### Kutipan Teks ###
Tentang Poligami

HBO TV Series Big Love: about fundamentalist mormon fictional family with one husband and 3 wives. 

Poligami. 
Dijamin kata ini membuat sebagian besar wanita melengos, dan sebagiannya lagi ikhlas (atas nama berbakti pada suami). Sebelumnya, perlu diketahui dulu bahwa poligami artinya adalah suami / istri yang memiliki lebih dari satu istri / suami. Jika suami punya lebih dari satu istri, sebutan yang lebih tepat sebenarnya poligini. Jadi lawan kata poliandri (istri punya lebih dari satu suami) adalah poligini. Cuma orang kayaknya udah salah kaprah mengartikan Poligami, jadi ya udahlah kita sebut saja di tulisan ini satu suami dengan lebih dari satu istri itu Poligami. 

Belakangan ini, akibat seringnya nonton berita gosip di TV (satu-satunya alasan kenapa saya masih nonton TV lokal) lagi rame cerita-cerita seputar Poligami. Salah satu kasusnya, tentang seorang pelawak yang (mau) digugat cerai oleh istri keduanya. Juga tentang seorang ustad, kakak ustad terkenal, yang mantan istri mudanya mengadukannya ke media karena ketidakadilan yang terjadi selama pernikahan sirinya dengan sang ustad. Hal yang menarik dari pemberitaan itu adalah: yang marah-marah istri kedua. Aneh kan? Logikanya yang berang adalah istri pertama, tapi ternyata yang marah-marah dan tidak terima justru istri kedua. Logikanya lagi, harusnya istri kedua sejak awal sudah bisa menerima dirinya sebagai seseorang yang berbagi suami (atau kalo ga mau disebut merebut suami orang), dibandingkan istri pertama yang menikah dengan sang suami yang mungkin tanpa kepikiran bahwa suatu saat bakal dimadu.
###
▸ Yang Dikerjakan:
A. Menurut teks tentang poligami, apa sebutan yang lebih tepat untuk suami yang memiliki lebih dari satu istri?
B. Kutip bagian teks tentang poligami dari "Dijamin kata ini" sampai "istri itu Poligami.".
Daftar data sesudah ini tidak berhubungan dengan teks tentang poligami di atas.
### Daftar Data ###
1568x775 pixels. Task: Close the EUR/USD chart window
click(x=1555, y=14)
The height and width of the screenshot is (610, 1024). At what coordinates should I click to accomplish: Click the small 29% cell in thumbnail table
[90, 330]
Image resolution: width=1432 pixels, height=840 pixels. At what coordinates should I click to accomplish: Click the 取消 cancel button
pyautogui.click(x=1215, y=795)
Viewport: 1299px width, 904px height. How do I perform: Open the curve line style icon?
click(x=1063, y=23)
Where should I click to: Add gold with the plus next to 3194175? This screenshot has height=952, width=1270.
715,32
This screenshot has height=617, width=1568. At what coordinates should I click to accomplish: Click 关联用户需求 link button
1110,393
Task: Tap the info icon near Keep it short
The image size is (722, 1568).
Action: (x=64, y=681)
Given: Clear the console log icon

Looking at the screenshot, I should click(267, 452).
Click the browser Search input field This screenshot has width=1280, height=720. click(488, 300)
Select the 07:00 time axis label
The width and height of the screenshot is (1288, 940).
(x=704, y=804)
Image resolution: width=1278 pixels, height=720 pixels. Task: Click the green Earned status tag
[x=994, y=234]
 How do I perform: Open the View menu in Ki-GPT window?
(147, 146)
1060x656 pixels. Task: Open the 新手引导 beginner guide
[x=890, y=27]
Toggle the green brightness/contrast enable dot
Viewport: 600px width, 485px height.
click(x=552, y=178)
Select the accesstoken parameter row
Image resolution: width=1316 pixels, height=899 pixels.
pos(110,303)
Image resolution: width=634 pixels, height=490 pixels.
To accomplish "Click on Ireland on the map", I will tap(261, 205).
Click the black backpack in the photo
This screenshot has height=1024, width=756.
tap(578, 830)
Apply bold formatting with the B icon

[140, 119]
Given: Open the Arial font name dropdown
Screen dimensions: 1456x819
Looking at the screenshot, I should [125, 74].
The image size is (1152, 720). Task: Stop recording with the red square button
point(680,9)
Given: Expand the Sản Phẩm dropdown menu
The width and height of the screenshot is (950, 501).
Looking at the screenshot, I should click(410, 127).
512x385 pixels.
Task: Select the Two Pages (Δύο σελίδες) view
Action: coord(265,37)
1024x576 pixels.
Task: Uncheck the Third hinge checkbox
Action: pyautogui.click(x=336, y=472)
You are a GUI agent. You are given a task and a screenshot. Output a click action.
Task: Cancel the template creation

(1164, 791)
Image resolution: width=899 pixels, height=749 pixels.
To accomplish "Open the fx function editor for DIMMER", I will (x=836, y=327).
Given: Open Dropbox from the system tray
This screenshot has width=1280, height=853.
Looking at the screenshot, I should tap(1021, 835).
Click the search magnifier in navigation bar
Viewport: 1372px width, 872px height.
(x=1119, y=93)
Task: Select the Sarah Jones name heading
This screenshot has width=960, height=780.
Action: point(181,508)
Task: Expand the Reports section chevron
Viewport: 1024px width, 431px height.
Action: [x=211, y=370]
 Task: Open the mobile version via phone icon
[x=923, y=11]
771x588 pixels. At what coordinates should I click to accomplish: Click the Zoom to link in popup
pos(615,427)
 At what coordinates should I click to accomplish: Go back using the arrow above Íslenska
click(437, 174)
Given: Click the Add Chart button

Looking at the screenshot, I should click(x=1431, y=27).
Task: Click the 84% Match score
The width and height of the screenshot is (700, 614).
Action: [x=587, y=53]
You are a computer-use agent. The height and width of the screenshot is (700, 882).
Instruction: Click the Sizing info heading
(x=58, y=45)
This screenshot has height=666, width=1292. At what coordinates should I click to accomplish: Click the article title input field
###
▸ Jawaban:
A. Sebutan yang lebih tepat adalah poligini.

B.
Dijamin kata ini membuat sebagian besar wanita melengos, dan sebagiannya lagi ikhlas (atas nama berbakti pada suami). Sebelumnya, perlu diketahui dulu bahwa poligami artinya adalah suami / istri yang memiliki lebih dari satu istri / suami. Jika suami punya lebih dari satu istri, sebutan yang lebih tepat sebenarnya poligini. Jadi lawan kata poliandri (istri punya lebih dari satu suami) adalah poligini. Cuma orang kayaknya udah salah kaprah mengartikan Poligami, jadi ya udahlah kita sebut saja di tulisan ini satu suami dengan lebih dari satu istri itu Poligami.